Contre : Benoît Violier, associé-gérant du cabinet Qualians (Absoluce, Inaa group)
« Notre cabinet, basé à Versailles, emploie une quinzaine de salariés pour des missions classiques de comptabilité, fiscales, sociales, juridiques et avec un département commissariat aux comptes. Nous sommes organisés de manière très digitalisée avec une plateforme sur laquelle nos clients déposent leurs pièces scannées. Nous sommes équipés d’outils modernes et nos collaborateurs (dont la fonction est d’ailleurs conseillers en gestion) gèrent l’intégralité de leurs dossiers en étant orientés vers l’accompagnement des dirigeants et le conseil. Nous privilégions ainsi la maîtrise interne et la transformation des données clients en éléments de gestion, afin de fournir aux dirigeants des tableaux de bord mensuels pour la gestion et le suivi de trésorerie. La saisie au kilomètre sans réfléchir à la révision comptable n’a aucun sens aujourd’hui.

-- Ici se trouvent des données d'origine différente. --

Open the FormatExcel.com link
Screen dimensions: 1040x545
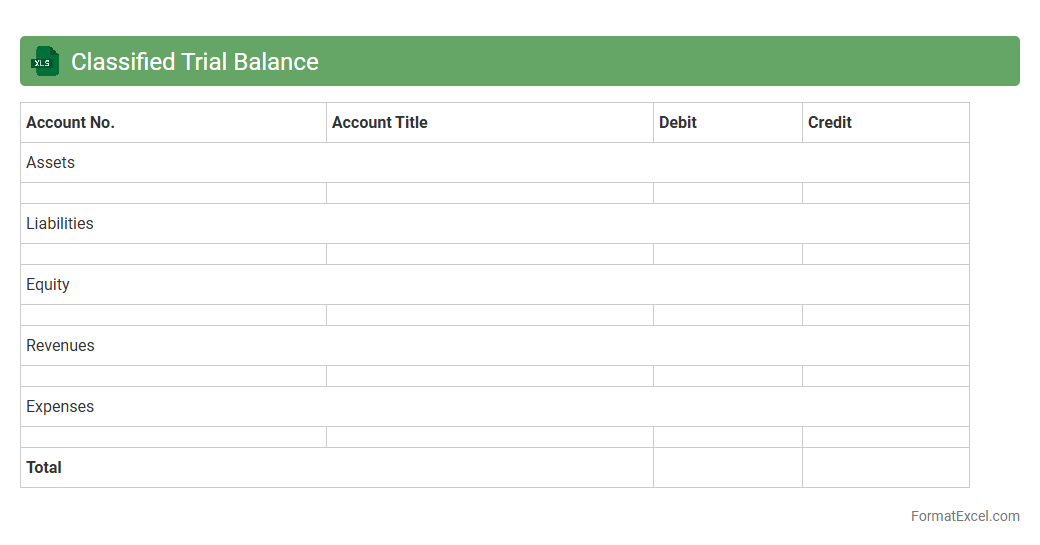(x=964, y=516)
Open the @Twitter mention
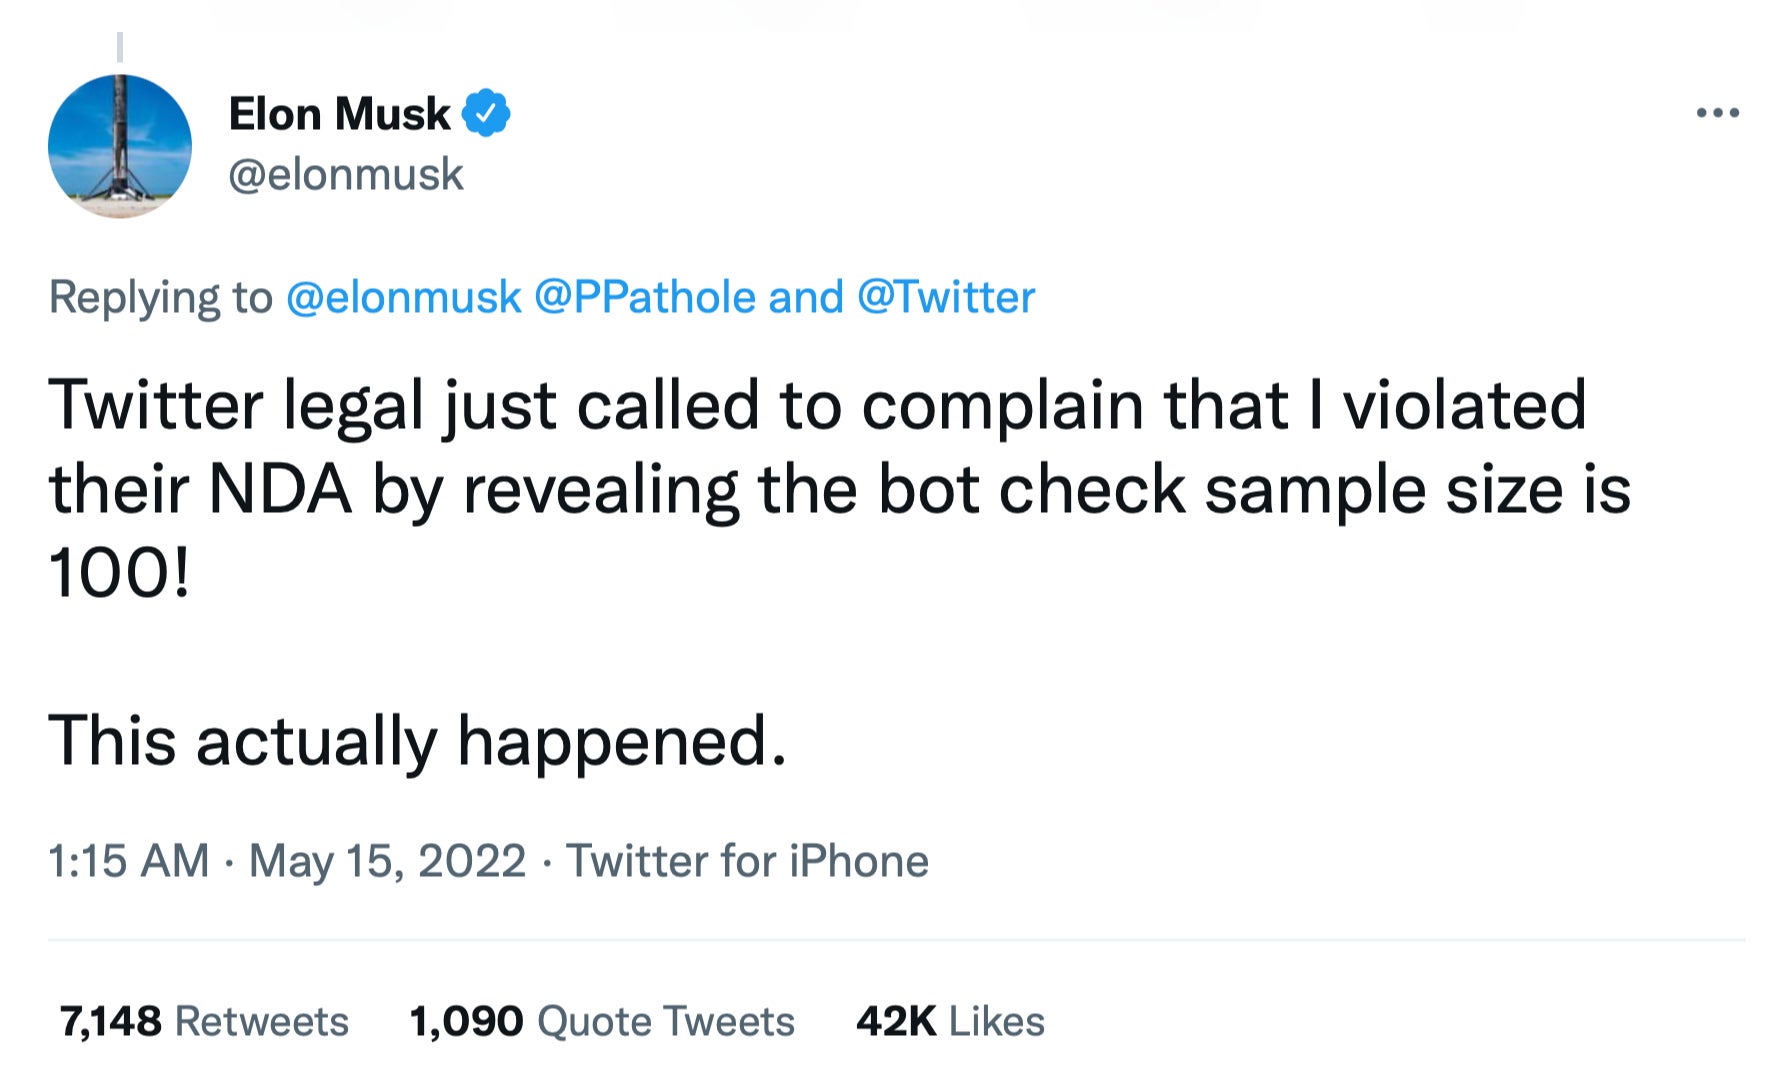Screen dimensions: 1790x1092 (x=946, y=297)
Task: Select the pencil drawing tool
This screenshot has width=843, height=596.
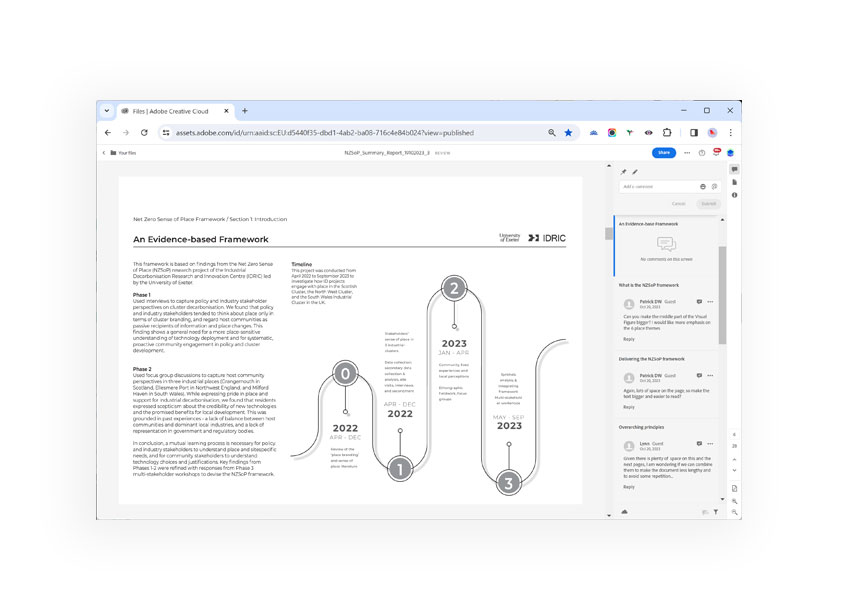Action: [635, 172]
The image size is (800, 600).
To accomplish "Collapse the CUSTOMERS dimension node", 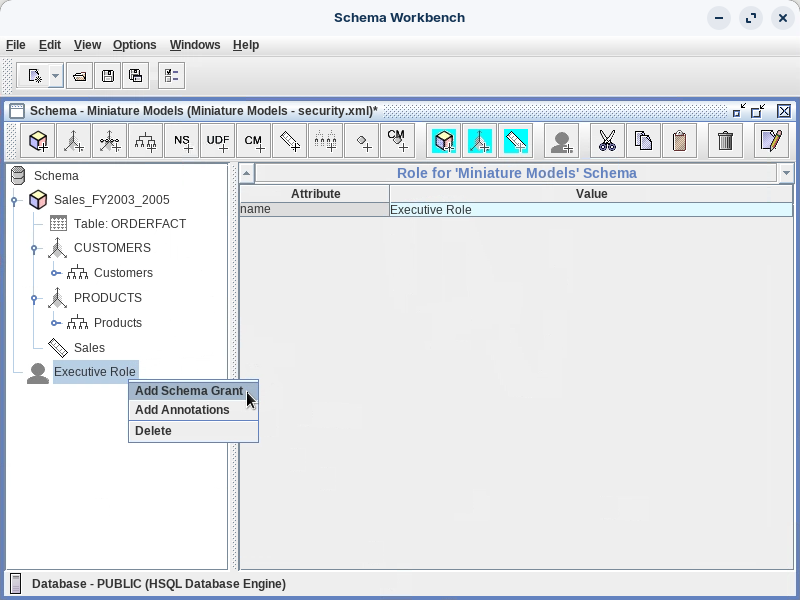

Il y a 15-20 ans, l’externalisation de la saisie à l’étranger était à la mode : on entendait « Donnez-nous vos éléments, vous allez gagner du temps… ». A l’époque, c’était déjà compliqué à organiser, ça pouvait faire gagner du temps mais on en perdait derrière en révision. Aujourd’hui, une telle externalisation n’a plus de sens car, grâce aux outils d’automatisation tels que les OCR, la tenue et la saisie comptable prennent beaucoup moins de temps. De plus, il est important de maîtriser les données en interne. La saisie au kilomètre sans réfléchir à la révision comptable n’a aucun sens aujourd’hui. Concrètement, nous proposons trois niveaux d’intervention à nos clients : a minima, ils nous transmettent des documents scannés ou numérisés. Ensuite, certains souhaitent intervenir partiellement et nous leur donnons accès à notre plateforme où ils peuvent intervenir par exemple sur leurs achats ou leurs ventes. C’est la comptabilité dite collaborative. Enfin, certains clients gèrent tout en interne et font appel à nous pour la révision et le bilan. Tout dépend des ressources et des besoins. Nous finalisons actuellement une nouvelle offre qui procurera aux dirigeants une vision dynamique de leur trésorerie en temps réel ainsi qu’une prévision ».